Recently noticed that Unicode encoded characters in Fotostation are mangled. During investigation I've found that from my suite only exiftool was updated, rest of the programs were at old versions.

Also something strange in workflow. Only files which were processed by ImageMagick last were affected. If they were 'touched' later by Photoshop - everything was OK, PS was somehow fixing them. Last piece - only in Fotostation encoding was broken. All other programs are showing metadata as they should (starting from Adobe products and ending with system properties dialogs). So, problem lies somewhere between mangling of metadata by ImageMagick and displaying it by Fotostation (even when only exiftool was changed).

This is not bug report, just cautionary tale (and cry of frustration) about fragility of metadata handling and interpretation.

Phil Harvey

What tags are having Unicode character problems?  Is it EXIF:UserComment?  If so, then byte ordering may be the problem.  Try running this command on a problem file:

exiftool -validate -warning -a FILE

If you get this warning message:

Warning   : Wrong byte order for EXIF UserComment UNICODE text

then you can fix it with the following command:

exiftool -tagsfromfile @ -usercomment FILE

- Phil
...where DIR is the name of a directory/folder containing the images.  On Mac/Linux/PowerShell, use single quotes (') instead of double quotes (") around arguments containing a dollar sign ($).

mikmach

No, problem is for Source and Copyright. When I run validate it shows another warning (as reference  (p) file is OK).

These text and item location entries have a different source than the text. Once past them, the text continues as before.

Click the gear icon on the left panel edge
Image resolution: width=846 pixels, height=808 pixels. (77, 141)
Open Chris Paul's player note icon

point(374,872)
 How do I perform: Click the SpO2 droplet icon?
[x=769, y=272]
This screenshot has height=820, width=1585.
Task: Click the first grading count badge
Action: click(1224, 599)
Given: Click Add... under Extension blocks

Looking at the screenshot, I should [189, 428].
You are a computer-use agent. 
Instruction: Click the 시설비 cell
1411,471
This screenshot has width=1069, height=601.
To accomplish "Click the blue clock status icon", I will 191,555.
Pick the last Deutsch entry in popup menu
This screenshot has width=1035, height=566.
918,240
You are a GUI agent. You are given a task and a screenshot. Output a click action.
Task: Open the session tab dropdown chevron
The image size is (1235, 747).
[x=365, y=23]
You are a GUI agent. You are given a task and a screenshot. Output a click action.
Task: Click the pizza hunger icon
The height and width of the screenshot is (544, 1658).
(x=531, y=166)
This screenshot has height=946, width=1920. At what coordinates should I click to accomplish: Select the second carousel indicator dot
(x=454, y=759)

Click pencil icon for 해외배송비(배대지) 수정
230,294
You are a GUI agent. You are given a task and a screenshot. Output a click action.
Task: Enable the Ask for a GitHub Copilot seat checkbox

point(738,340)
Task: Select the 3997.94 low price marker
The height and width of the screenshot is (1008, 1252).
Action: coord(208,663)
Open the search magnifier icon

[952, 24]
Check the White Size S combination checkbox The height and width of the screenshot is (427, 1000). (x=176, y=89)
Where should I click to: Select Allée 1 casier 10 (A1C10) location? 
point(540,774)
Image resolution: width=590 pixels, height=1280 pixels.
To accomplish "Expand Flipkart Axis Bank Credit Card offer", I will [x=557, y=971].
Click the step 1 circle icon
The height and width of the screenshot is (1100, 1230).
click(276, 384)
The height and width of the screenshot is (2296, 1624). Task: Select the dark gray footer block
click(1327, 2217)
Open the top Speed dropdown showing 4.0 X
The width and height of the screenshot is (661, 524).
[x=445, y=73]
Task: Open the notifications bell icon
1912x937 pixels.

[/j/validate]$ exiftool -validate -warning -a 157953*
======== 157953(1).jpg
Validate                        : 1 Warning
Warning                         : Bad IPTC data tag (marker 0x0)
======== 157953(2).jpg
Validate                        : 1 Warning
Warning                         : Bad IPTC data tag (marker 0x0)
======== 157953(p).jpg
Validate                        : OK
    3 image files read


Master tif files show the same error but metadata is displayed correctly, only jpegs produced with ImageMagick are affected.

So workflow looks:

acquisition (tif) -> exiftool -> imagemagick -> tif OK display but validate returns warning
acquisition (tif) -> exiftool -> imagemagick -> tif -> imagemagick -> jpg BAD display and validate returns warning
acquisition (tif) -> exiftool -> imagemagick -> tif -> imagemagick -> jpg -> photoshop -> imagemagick -> jpg OK display and validate returns OK

Phil Harvey

I assume you mean IPTC:Source and EXIF:Copyright.  The former should be OK if you set CodedCharacterSet properly.  The latter is technically supposed to be straight ASCII, but most software should also accept UTF-8.  See FAQ 10 for more details.

But it would be interesting to know what is causing FotoStation to display things incorrectly.

- Phil
...where DIR is the name of a directory/folder containing the images.  On Mac/Linux/PowerShell, use single quotes (') instead of double quotes (") around arguments containing a dollar sign ($).

mikmach

All images have CodedCharacterSet set properly and it was working properly for at least two years.

Interesting fact: it is not FotoStation itself which is buggy. When displaying photos from disk it shows them properly, only when using IndexManager metadata harvesting service it is broken.